═════ TEXT EXCERPT

Of course, the VMware KB is lacking in details on what effect this issue has on running virtual machines. If VMware is taking the bold step of removing the speculative execution protection patches from the VUM download source, I'll assume the effect is bad. We're doing some testing to determine what exactly happens when a guest OS attempts to use the protections provided by these VMware patches. I'll update the post with the results of our testing.

To VMware's credit, they're reacting to these security events as quickly as possible, and they're being transparent about their progress.

So in the meantime, if you've already deployed the update to your hosts (and your hosts have CPUs listed in the KB, which appears to list most CPUs in use today), you'll want to follow the instructions in the KB to implement corrective action to each host. Just do yourself a favor: carefully read the bullets following the config change. The devil is in the details.

══════════
═════ SUPPLIED DATA

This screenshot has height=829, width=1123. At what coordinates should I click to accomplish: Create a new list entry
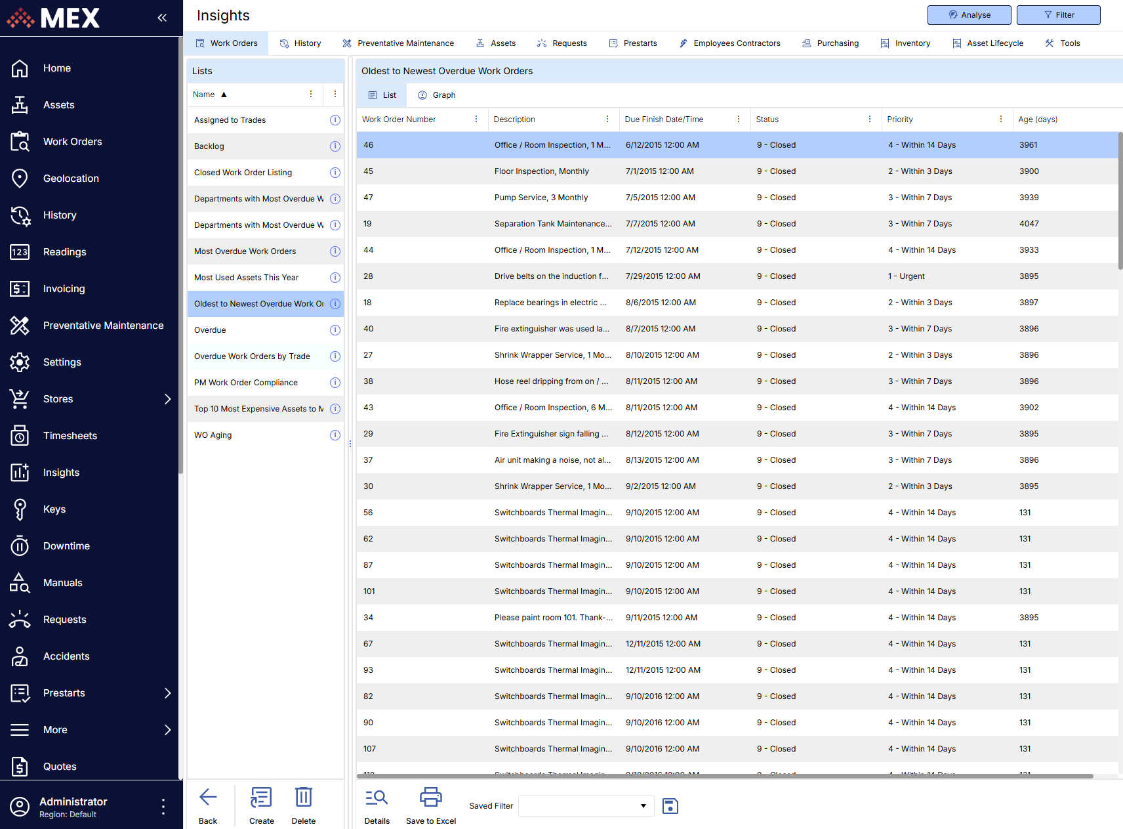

══════════

PROBLEM REQUIREMENTS
Answer these questions using the text about the VMware patches above.
(a) What is VMware removing from the VUM download source?
(b) What does the text say VMware is being about its progress?
(c) What should administrators who have already deployed the update follow to take corrective action on each host?

SOLUTION FOR THIS TASK
(a) The speculative execution protection patches.
(b) Transparent.
(c) The instructions in the KB.